When the US Supreme Court issues its ruling on a pair of lawsuits challenging affirmative action in admissions practices of colleges and universities, California’s private higher education institutions may find themselves in the same boat as the state’s public systems—which have been barred from using race/ethnicity in admissions processes since Prop 209 passed in 1996. We talked with Kristen Soares, president of the Association of Independent California Colleges and Universities (AICCU)—and a member of the PPIC Higher Education Center Advisory Council—about the potential impact of the court’s decision.
How does race/ethnicity currently factor into the admissions process at AICCU member colleges?
AICCU represents a broad range of colleges and universities—from large universities like the University of Southern California to liberal arts colleges with 500 students.
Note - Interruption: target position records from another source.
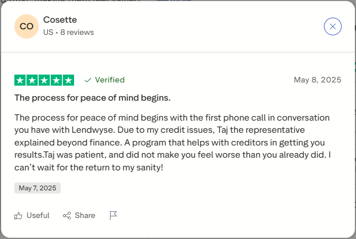
Task: Click the fourth green rating star
Action: (x=56, y=80)
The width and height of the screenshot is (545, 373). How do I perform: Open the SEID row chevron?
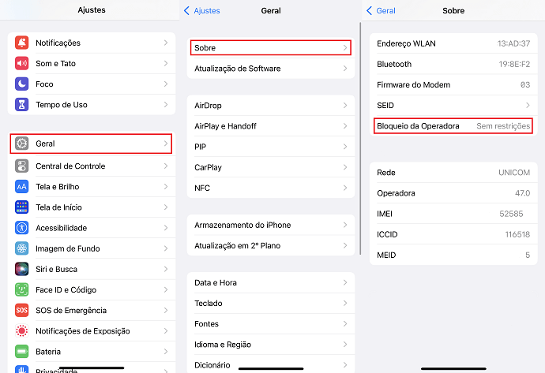[x=528, y=105]
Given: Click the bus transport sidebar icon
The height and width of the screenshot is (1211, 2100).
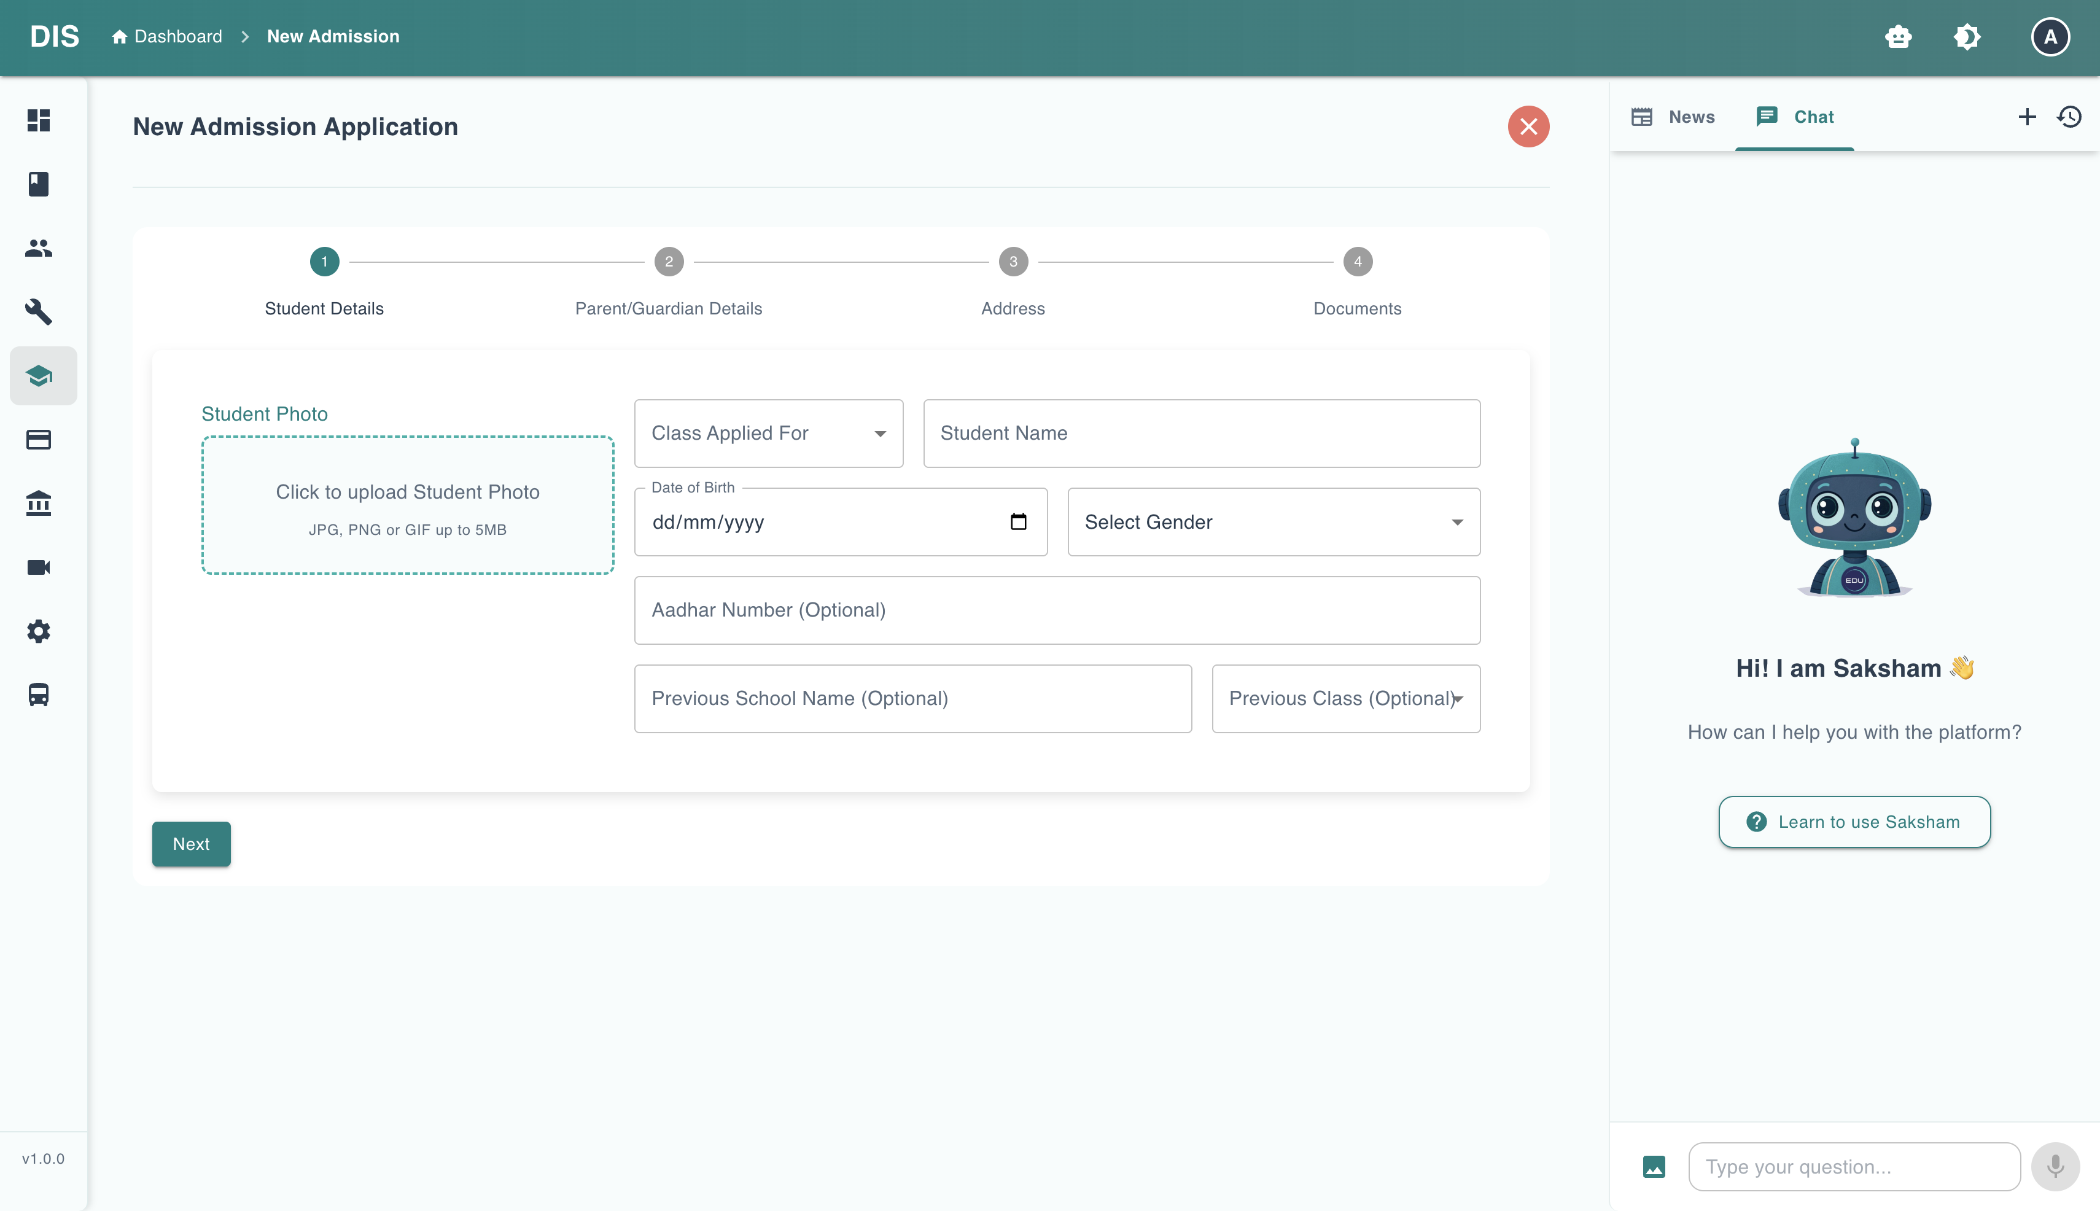Looking at the screenshot, I should (x=38, y=694).
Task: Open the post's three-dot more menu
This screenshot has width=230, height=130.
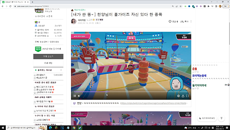Action: 191,21
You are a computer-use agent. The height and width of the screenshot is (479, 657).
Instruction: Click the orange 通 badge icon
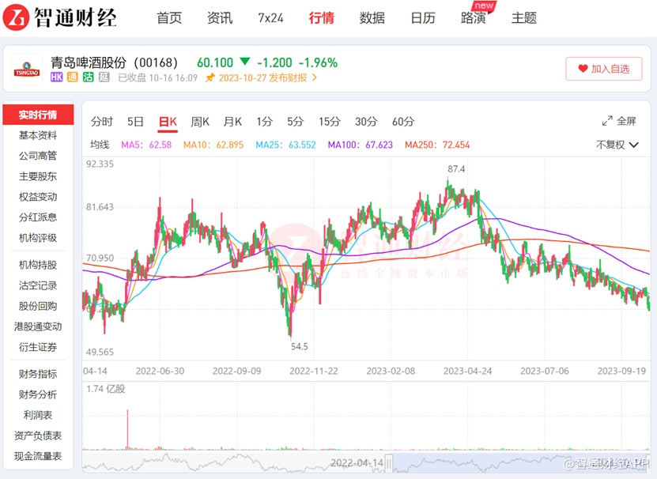point(73,77)
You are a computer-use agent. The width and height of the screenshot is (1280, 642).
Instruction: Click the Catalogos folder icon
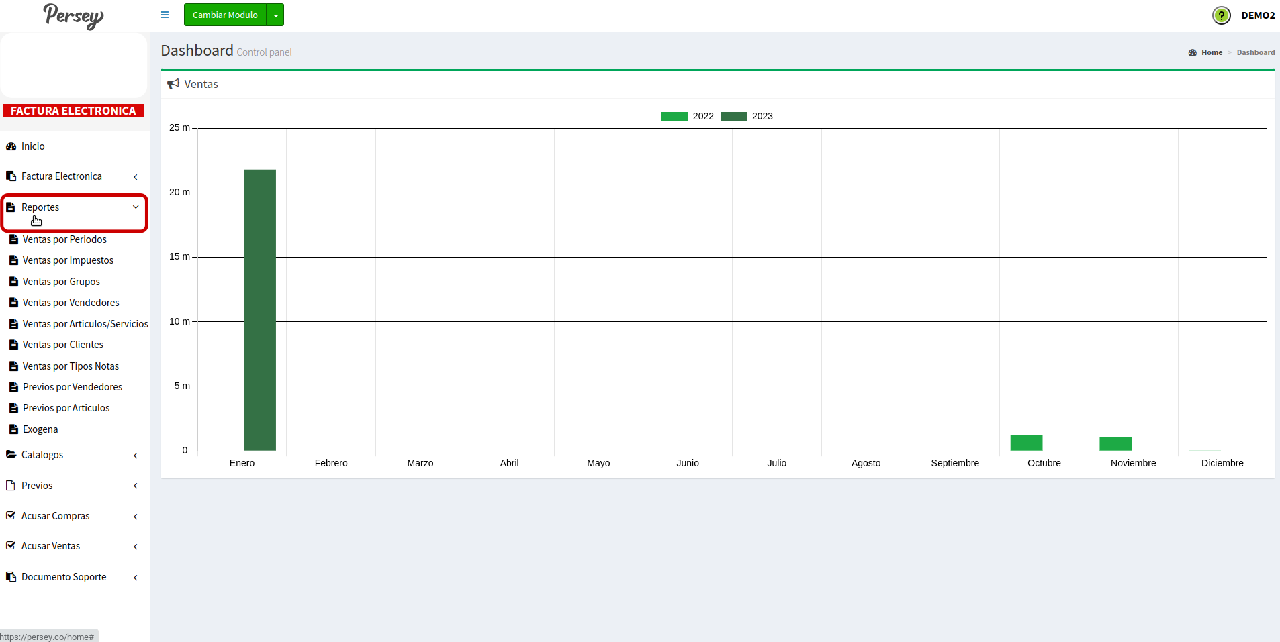pyautogui.click(x=11, y=455)

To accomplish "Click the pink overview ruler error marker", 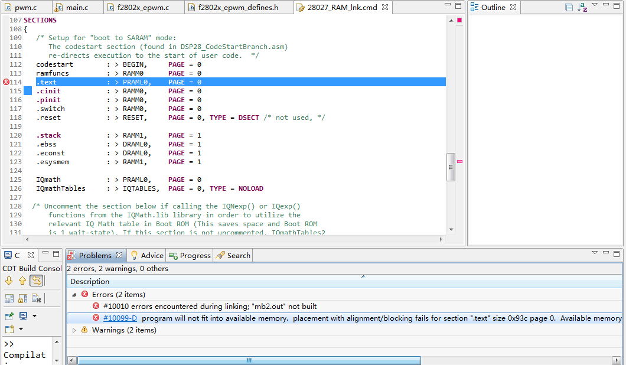I will click(459, 161).
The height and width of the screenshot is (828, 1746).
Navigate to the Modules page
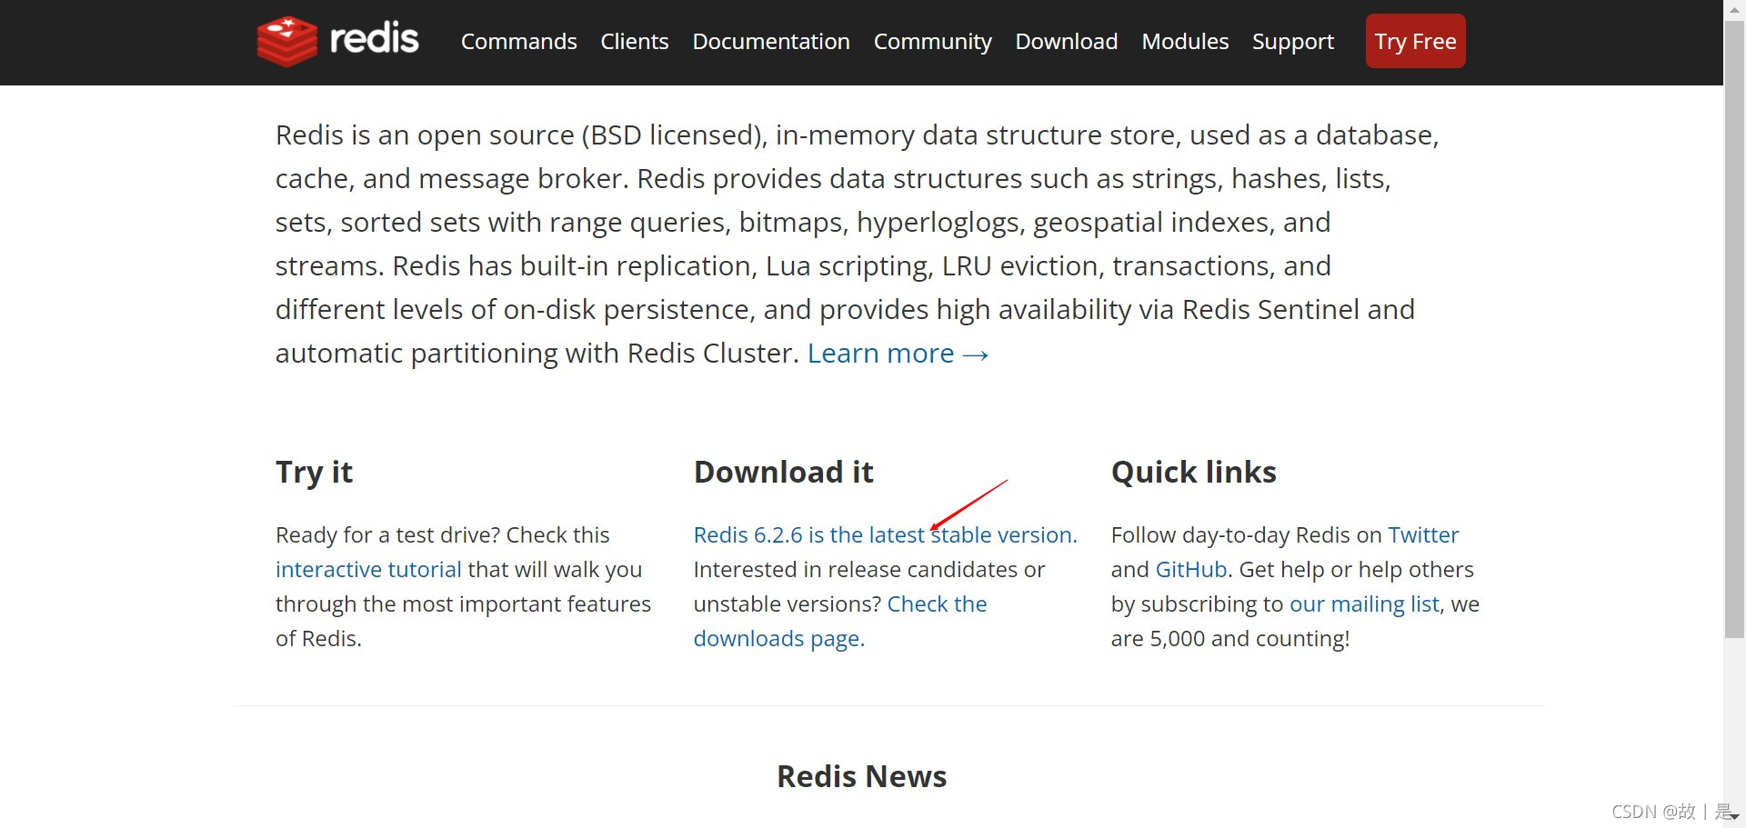[1184, 42]
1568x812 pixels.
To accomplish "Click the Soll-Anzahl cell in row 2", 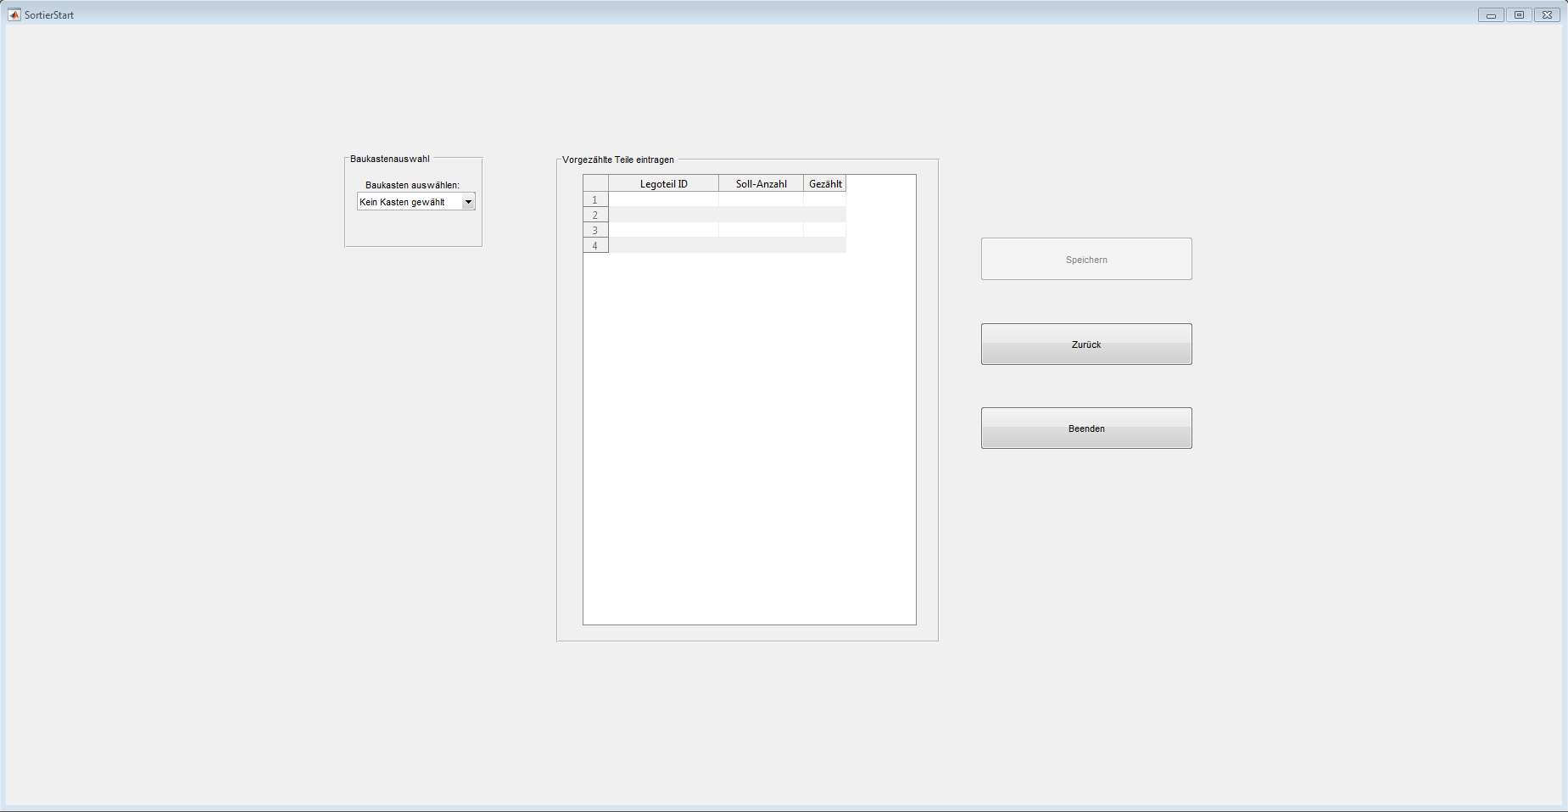I will click(x=761, y=216).
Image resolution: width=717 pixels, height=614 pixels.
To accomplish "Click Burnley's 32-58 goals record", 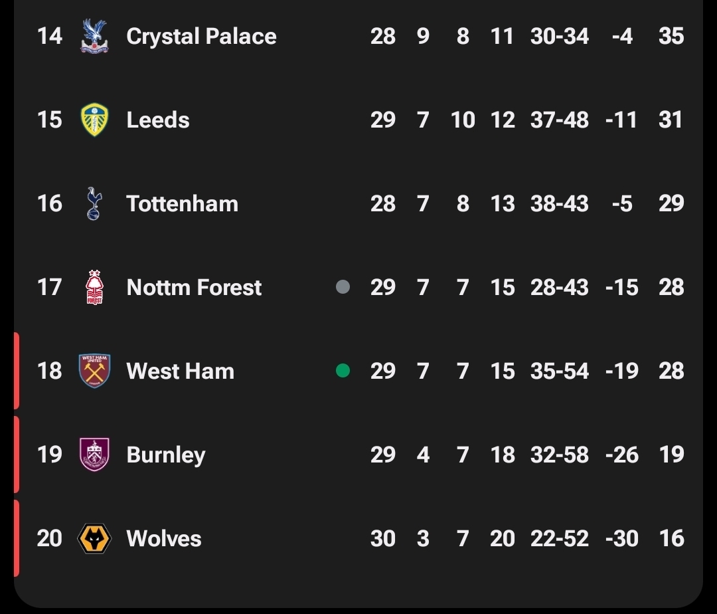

Our membership includes over 80 independent higher education institutions that serve 184,000 undergraduates. AICCU member institutions account for about a quarter of bachelor’s degrees and a majority of graduate degrees awarded annually in California.
We’re committed to racial/ethnic diversity in our classrooms. It’s really important that our learning environments reflect the diversity of this state. It’s this diversity that creates enriching learning environments and prepares students to thrive in a global workplace. We’re all part of a social equity agenda to advance baccalaureate attainment among underrepresented groups, and admissions is certainly part of that.
Some institutions use race and ethnicity in admissions, some don’t. But none of them right now are denied being able to use race.
If the Supreme Court rules that race/ethnicity can no longer be used, what impact would this decision have on admissions and enrollment at AICCU colleges?
I think it’ll affect all of our colleges—this will be a blanket decision. How deep and far that decision will go, we don’t know. But at a minimum we are expecting the court to rule that race-conscious college admissions processes are unconstitutional.
It may have impacts on all institutions who have special scholarships around race. And pathway preparation programs that are trying to support Latino/a students, Black students. You have the admissions process but you also have the preparation process.
Outreach to underrepresented students and their families will absolutely become more important. If you look at the amicus brief by University of California President Drake, you see just how much effort they have poured as a system into outreach, and it’s still difficult to move the needle. So, I anticipate that this is going to be a lot of work on our part and in collaboration with partners who are invested in students having equal opportunity to attend and succeed in college.
What steps can AICCU colleges take to ensure that they maintain a diverse and representative student body if affirmative action admissions policies are banned?
We’ll have to go to holistic review—similar to our public counterparts. It may be more time-intensive but can help meet goals of equity and diversity. Part of what AICCU will be doing is working with our institutions, helping them bring training resources together to prepare their staff. We’re making admissions decisions now, so this would impact the next cycle but there will be immediate implications.
In the meantime, we’re thinking about how to communicate clearly and effectively to students and families to encourage them to apply to our schools, that our commitment to diverse learning environments remains and there is a place for them. Communications—working with our important stakeholders, working with policymakers, working with every group that we can to assure students and families that we are committed to racial and ethnic diversity.
We’ll have to work with our public counterparts, who already have these constraints in their admissions processes, and see what we can learn from them. We’ll also work with the California Student Aid Commission to be really clear about the promise of the Cal Grant program, which can make the difference as to whether a student goes to college. Today, half of Cal Grant recipients at independent private colleges are Latino.
We recently launched California Private College Is Possible, a new initiative to better share admissions policies, financial aid policies, what it takes to go to private colleges. We need to communicate in this new platform to prospective students, and their families, about our continued commitment to diversity. We’re not going to walk away from that. It’s part of the mission of Independent California Colleges and Universities.